# Brief:
Look through the data below for the line with "Given: Click the 播出时间 column header", and transcribe it exactly together with each line after it up to and including the line with "Instruction: Open the". Give nothing else.
Top of Dataset content
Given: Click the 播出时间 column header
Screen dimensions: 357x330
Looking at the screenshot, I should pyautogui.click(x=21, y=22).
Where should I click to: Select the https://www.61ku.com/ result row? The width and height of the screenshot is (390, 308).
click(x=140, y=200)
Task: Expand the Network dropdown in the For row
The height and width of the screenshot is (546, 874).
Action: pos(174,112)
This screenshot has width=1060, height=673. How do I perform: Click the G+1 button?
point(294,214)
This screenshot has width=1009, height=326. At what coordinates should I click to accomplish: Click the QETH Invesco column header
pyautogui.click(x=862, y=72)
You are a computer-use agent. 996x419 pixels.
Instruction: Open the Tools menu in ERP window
Bottom of Dataset content
Top of Dataset content
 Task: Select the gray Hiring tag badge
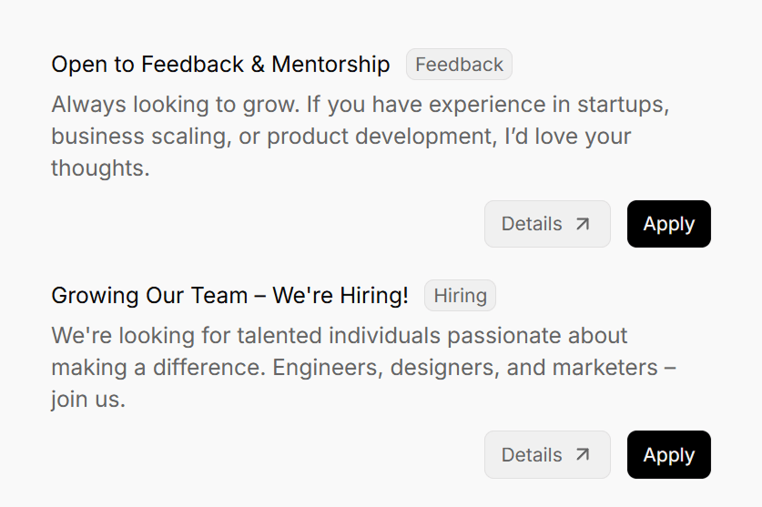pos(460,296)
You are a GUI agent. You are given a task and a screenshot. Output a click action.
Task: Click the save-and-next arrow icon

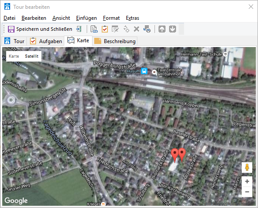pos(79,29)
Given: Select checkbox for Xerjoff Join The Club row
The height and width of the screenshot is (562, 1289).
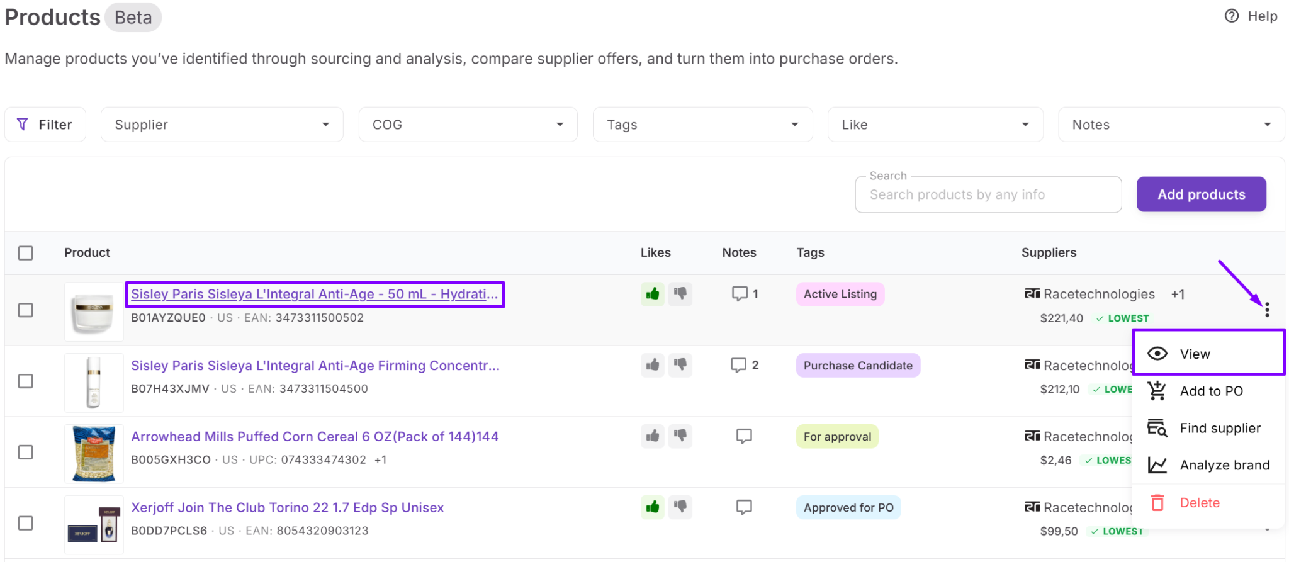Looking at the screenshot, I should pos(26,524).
Bottom of Dataset content
# Response area:
Given: Click the 播出时间 column header
Screen dimensions: 357x330
Looking at the screenshot, I should pyautogui.click(x=21, y=22).
Where should I click to: Select the https://www.61ku.com/ result row? The width and height of the screenshot is (390, 308).
click(x=140, y=200)
Task: Expand the Network dropdown in the For row
The height and width of the screenshot is (546, 874).
Action: pos(174,112)
This screenshot has width=1060, height=673. How do I perform: Click the G+1 button?
point(294,214)
This screenshot has width=1009, height=326. At what coordinates should I click to accomplish: Click the QETH Invesco column header
pyautogui.click(x=862, y=72)
You are a computer-use agent. 996x419 pixels.
Instruction: Open the Tools menu in ERP window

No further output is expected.